Tudo começou num escritório anódino da Joja Corporation, um lugar com frase motivacional, muito trabalho na frente do computador, barulho de teclas e telefone. A vida não fazia sentido, havia um colega morto na baia ao lado, e tudo o que restava era aquela gotinha de suor na testa que sinaliza stress e esgotamento emocional. No jogo, um vovô deixa de herança uns terrenos no meio do mato, e é pra lá que nós vamos.

É um conto de fadas contemporâneo: você é a Gata Borralheira que faz hora extra na agência, recebe parte do salário em "snacks à vontade", não aguenta mais passar o dia olhando pra tela. Um dia, com a morte do avô, sua vida vira do avesso e você se torna a Cinderela que pode largar o serviço pra fazer aquilo que todos gostaríamos de estar fazendo neste momento: vivendo uma vida autêntica e menos artificial, comendo comida boa e fresca e ainda ganhando um dinheiro extra pra gastar no bar.

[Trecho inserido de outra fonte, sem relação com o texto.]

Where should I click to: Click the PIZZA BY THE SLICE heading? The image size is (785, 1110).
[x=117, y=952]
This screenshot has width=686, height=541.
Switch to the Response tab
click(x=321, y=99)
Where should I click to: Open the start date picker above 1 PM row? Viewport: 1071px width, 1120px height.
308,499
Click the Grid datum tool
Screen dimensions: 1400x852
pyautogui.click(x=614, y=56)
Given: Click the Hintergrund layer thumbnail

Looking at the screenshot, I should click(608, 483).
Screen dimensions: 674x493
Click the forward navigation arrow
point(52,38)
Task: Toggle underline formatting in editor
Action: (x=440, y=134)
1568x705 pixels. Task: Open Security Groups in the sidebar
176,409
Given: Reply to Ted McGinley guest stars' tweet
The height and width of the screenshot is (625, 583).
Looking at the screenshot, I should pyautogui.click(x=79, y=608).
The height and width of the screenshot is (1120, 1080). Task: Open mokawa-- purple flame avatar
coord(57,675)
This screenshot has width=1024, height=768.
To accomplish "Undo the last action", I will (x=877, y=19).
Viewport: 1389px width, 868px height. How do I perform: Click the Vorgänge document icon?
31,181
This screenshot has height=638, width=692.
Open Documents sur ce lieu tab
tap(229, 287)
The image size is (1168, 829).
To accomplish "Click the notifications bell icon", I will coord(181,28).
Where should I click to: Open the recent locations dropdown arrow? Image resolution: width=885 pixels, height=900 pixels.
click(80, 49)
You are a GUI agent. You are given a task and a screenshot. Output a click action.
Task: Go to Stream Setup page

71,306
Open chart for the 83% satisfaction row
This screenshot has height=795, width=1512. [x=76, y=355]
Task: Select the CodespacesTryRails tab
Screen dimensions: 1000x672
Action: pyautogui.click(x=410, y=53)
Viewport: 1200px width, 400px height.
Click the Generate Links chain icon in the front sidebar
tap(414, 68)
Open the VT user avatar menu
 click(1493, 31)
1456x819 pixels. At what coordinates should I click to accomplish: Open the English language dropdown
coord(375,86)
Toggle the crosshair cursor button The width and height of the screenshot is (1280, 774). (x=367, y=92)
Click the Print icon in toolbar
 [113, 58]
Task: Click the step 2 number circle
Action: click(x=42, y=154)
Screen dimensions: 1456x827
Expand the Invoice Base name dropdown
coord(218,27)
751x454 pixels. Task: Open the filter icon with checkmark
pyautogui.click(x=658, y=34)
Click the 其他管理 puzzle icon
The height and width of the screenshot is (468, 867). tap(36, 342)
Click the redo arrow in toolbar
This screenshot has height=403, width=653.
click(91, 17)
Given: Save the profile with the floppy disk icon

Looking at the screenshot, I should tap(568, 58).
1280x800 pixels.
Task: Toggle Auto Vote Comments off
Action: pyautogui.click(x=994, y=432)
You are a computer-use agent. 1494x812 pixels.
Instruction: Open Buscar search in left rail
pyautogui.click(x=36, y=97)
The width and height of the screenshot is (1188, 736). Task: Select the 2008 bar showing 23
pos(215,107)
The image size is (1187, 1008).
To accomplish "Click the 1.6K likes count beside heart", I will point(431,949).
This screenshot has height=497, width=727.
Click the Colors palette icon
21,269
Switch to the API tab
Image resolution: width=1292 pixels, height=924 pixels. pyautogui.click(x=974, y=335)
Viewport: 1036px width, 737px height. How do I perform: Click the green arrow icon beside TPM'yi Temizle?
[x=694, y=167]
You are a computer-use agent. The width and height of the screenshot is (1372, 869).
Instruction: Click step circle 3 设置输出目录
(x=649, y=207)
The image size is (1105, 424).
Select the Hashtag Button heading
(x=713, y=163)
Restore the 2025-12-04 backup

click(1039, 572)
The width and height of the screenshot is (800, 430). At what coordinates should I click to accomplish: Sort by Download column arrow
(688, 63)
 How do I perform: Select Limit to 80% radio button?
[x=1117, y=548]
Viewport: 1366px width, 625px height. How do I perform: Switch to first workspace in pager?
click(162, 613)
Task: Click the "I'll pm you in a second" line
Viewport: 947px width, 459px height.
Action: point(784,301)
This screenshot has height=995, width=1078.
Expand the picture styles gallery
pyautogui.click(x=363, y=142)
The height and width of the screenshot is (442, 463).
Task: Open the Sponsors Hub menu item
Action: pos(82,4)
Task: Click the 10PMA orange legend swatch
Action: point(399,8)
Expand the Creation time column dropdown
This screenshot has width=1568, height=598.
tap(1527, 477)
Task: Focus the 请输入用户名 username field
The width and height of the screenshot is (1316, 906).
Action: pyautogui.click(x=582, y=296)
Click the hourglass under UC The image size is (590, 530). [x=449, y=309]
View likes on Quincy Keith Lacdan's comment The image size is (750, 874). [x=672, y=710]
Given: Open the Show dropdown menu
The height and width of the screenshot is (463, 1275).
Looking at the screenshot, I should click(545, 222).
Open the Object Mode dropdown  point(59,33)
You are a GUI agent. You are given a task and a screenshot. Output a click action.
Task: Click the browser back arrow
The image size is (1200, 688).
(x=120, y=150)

(Antes eu tinha objetivos maiores, mas agora meu único sonho é que esse vô apareça em algum momento da vida real.)

O conto de fadas contemporâneo, porém, também exige algum trabalho, alguma proatividade, alguma performance, e não era por estar na zona rural do município de Stardew Valley que dava pra deixar pra lá os perrengues da cidade. Havia um Centro Comunitário todo quebrado, prestes a ser comprado pela mesma megacorporação de atitude predatória de onde fugíamos lá no início e cujo gerente tem cara de ser o maior vilão do jogo (mas não dá pra matá-lo com a espada, em mais um bom paralelo com a realidade que nos cerca). Gente infeliz, briga de casal, esgoto vazando. Depois de ter comemorado o quinhão de terra de graça, percebi que isso era tudo problema meu.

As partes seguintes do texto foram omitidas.